## Provided information
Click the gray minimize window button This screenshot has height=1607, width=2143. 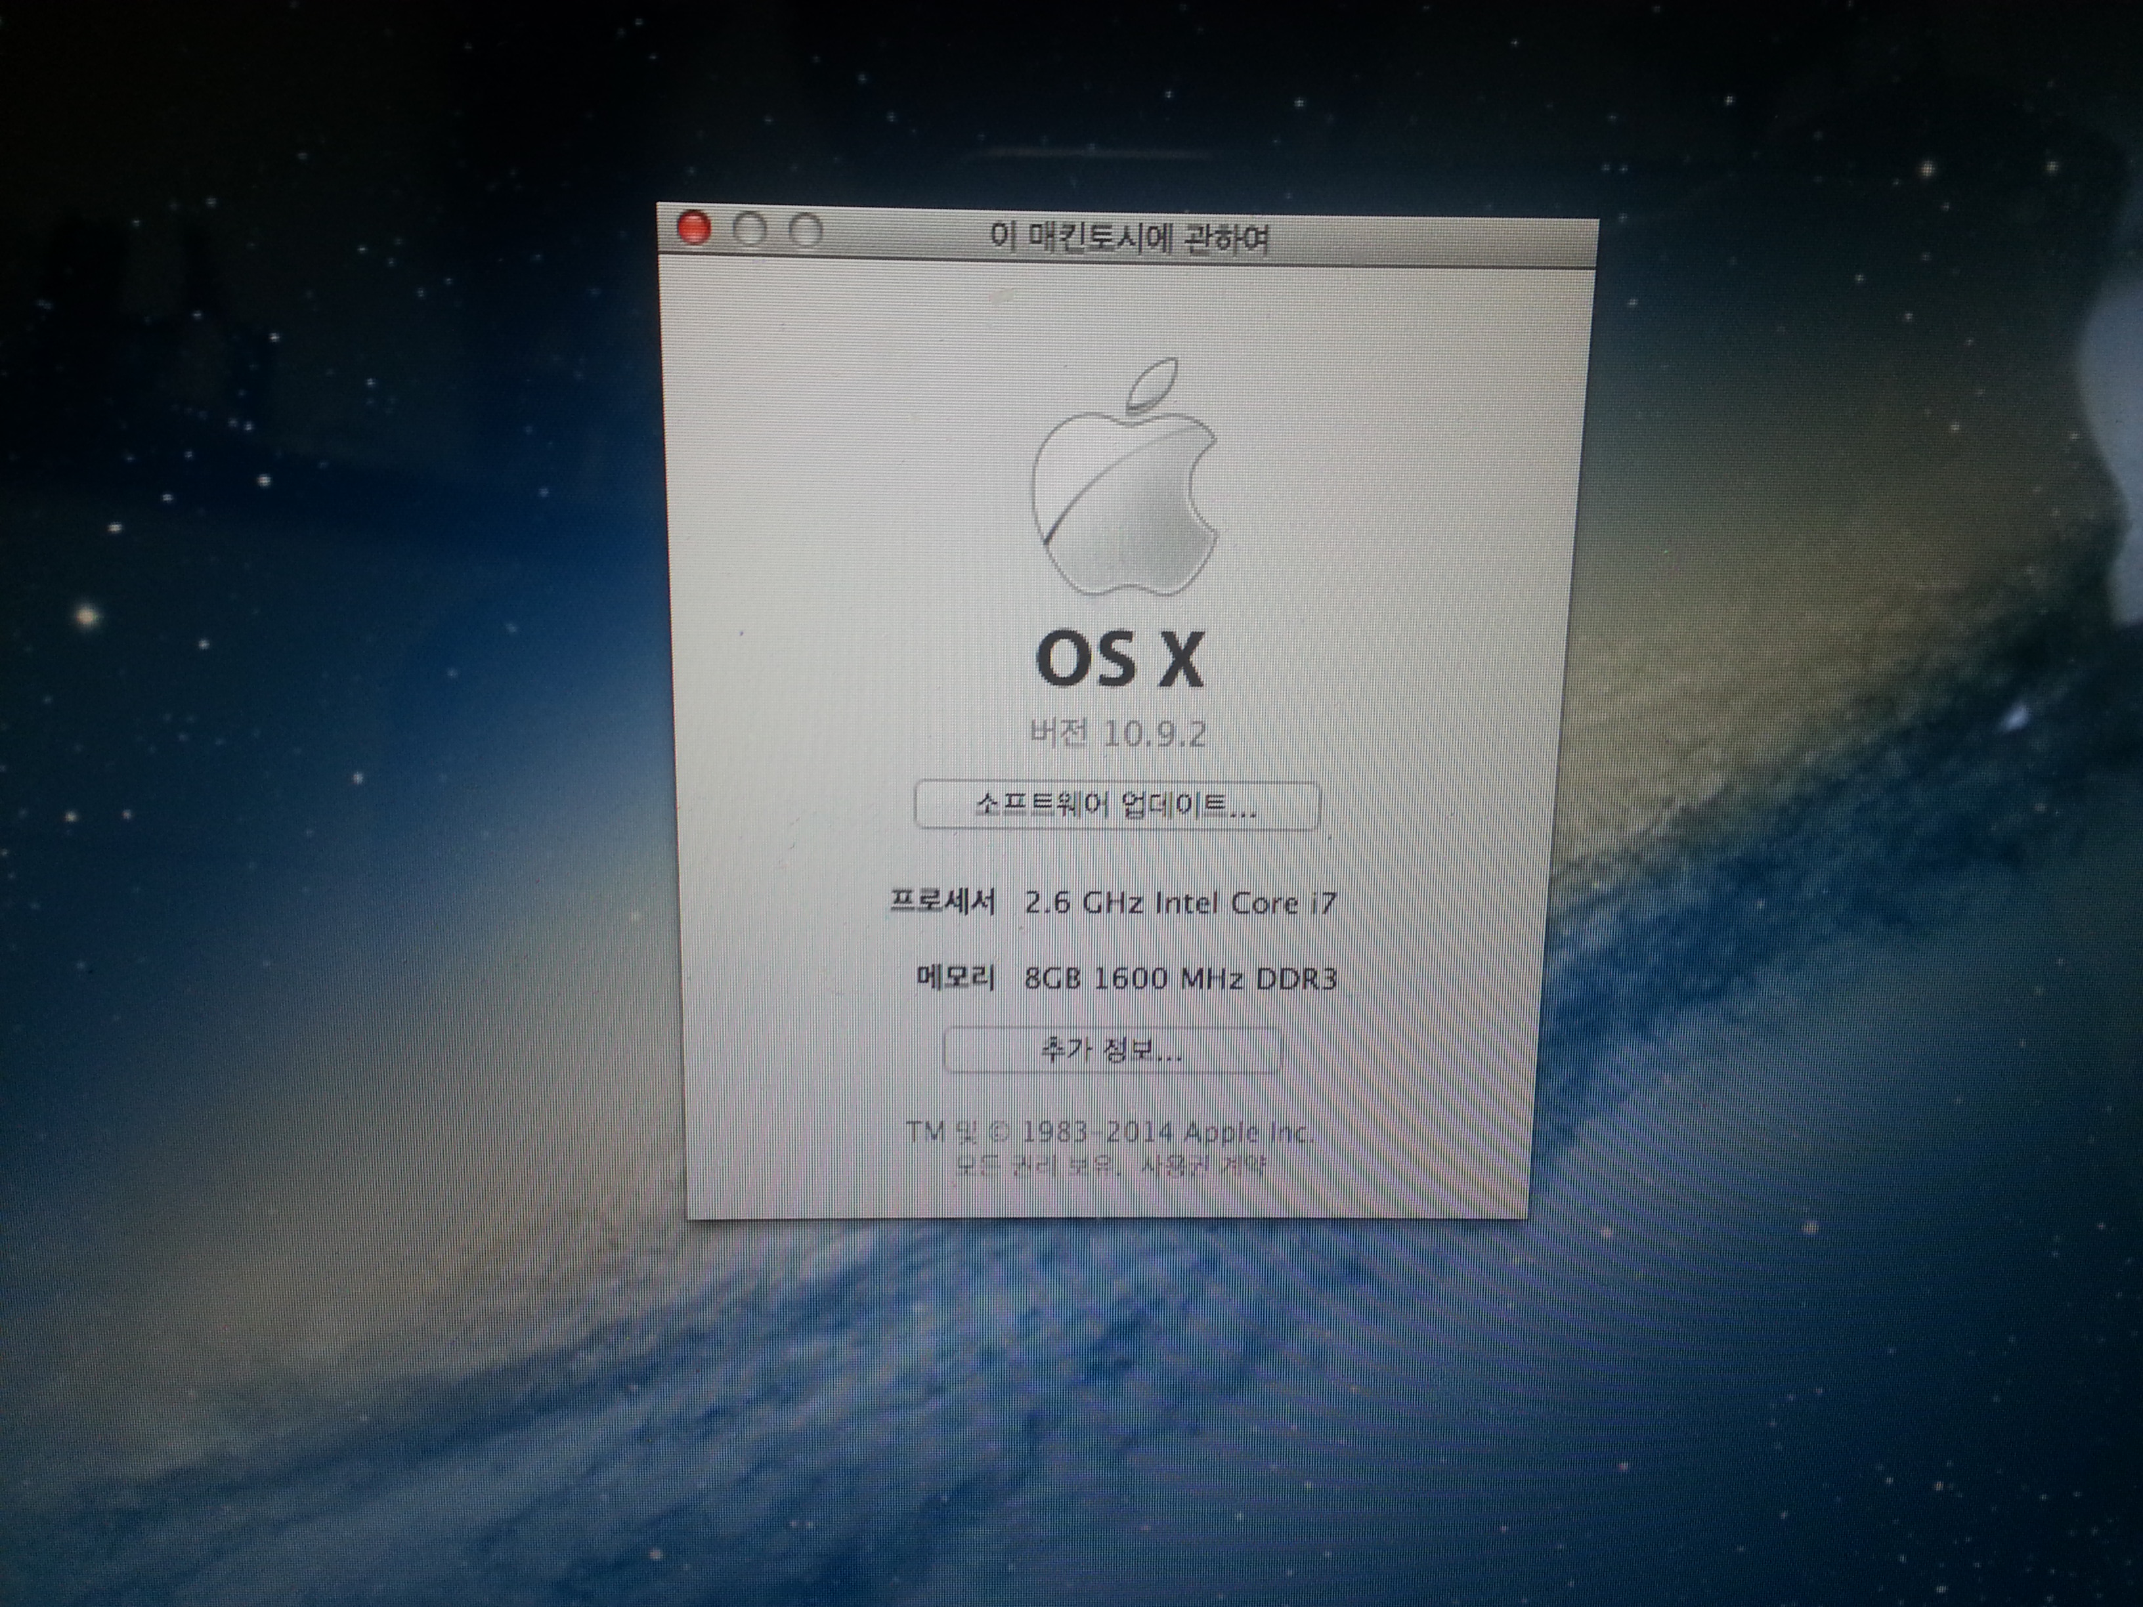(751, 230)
--
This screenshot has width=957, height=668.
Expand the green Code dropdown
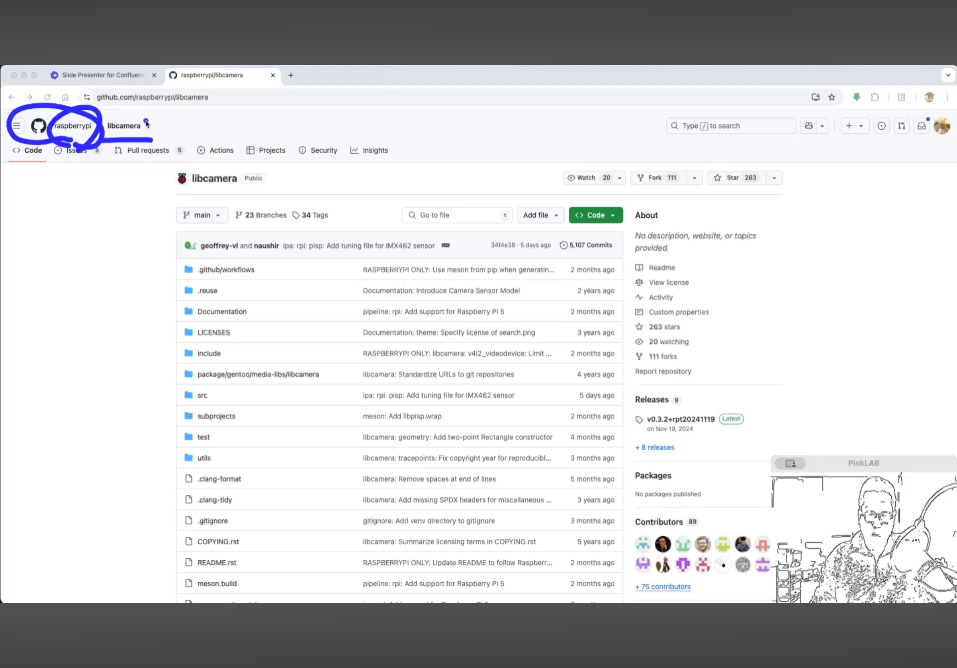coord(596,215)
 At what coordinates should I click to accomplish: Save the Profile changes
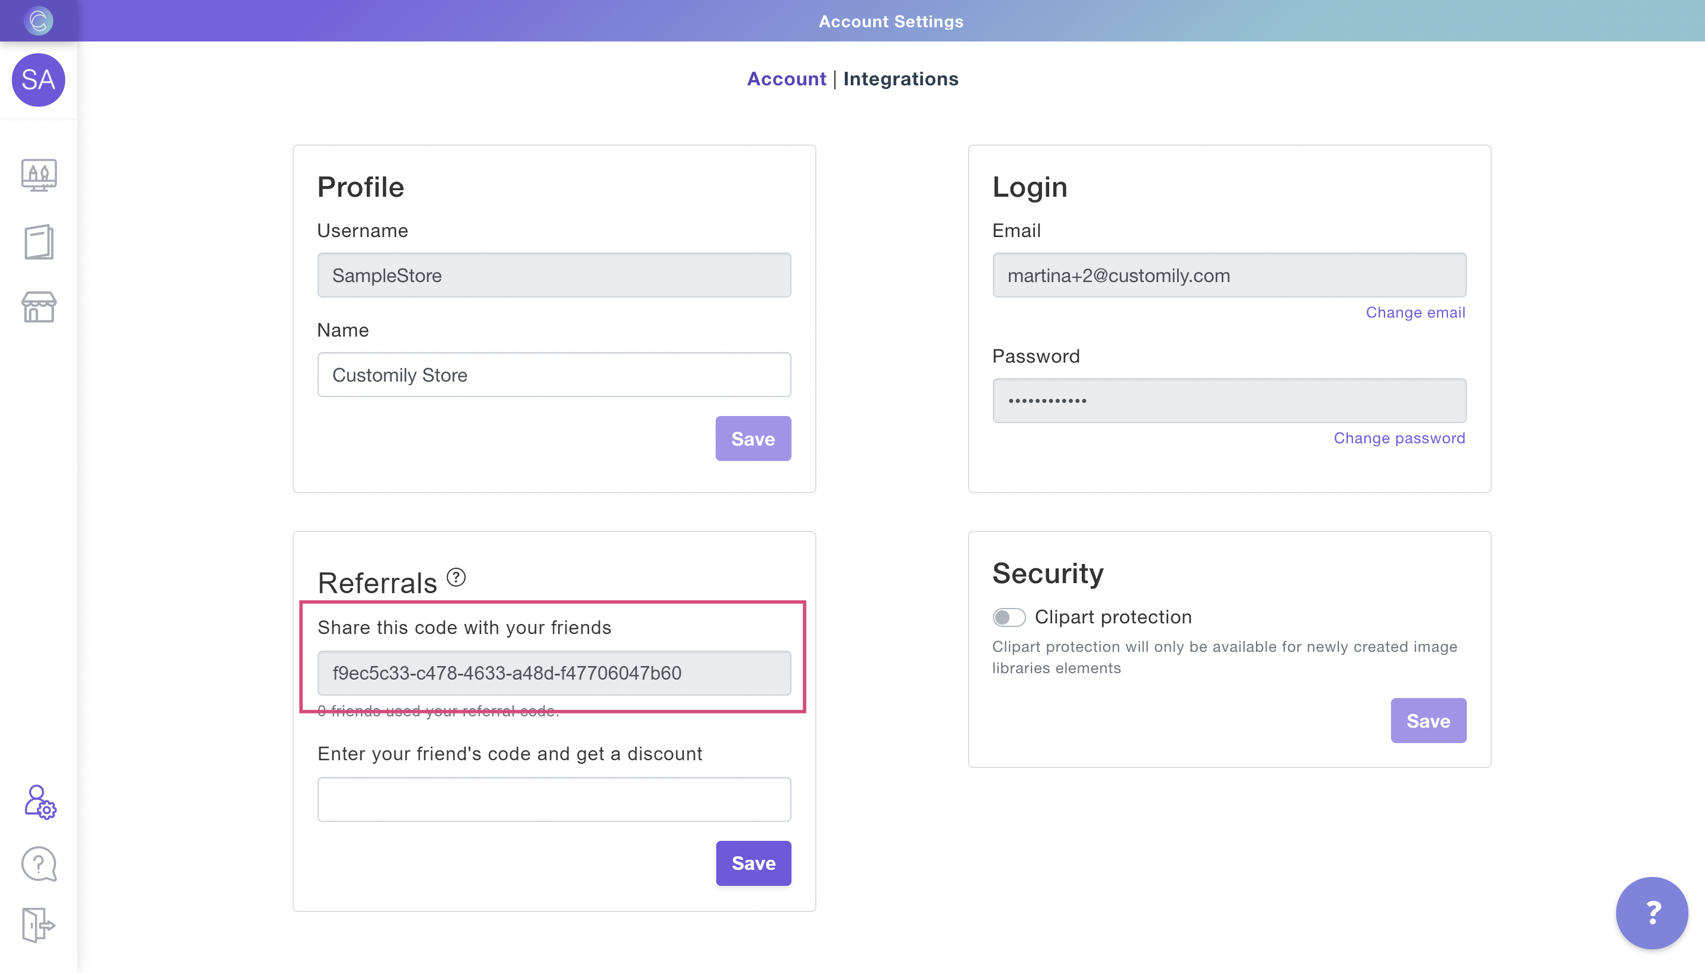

## Task description
Print exactly the lines above that run from the one with "Expand the green Code dropdown" down to the one with "At what coordinates", and omit the pictures.

## Exercise answer
Expand the green Code dropdown
coord(596,215)
 At what coordinates should I click to accomplish: Save the Profile changes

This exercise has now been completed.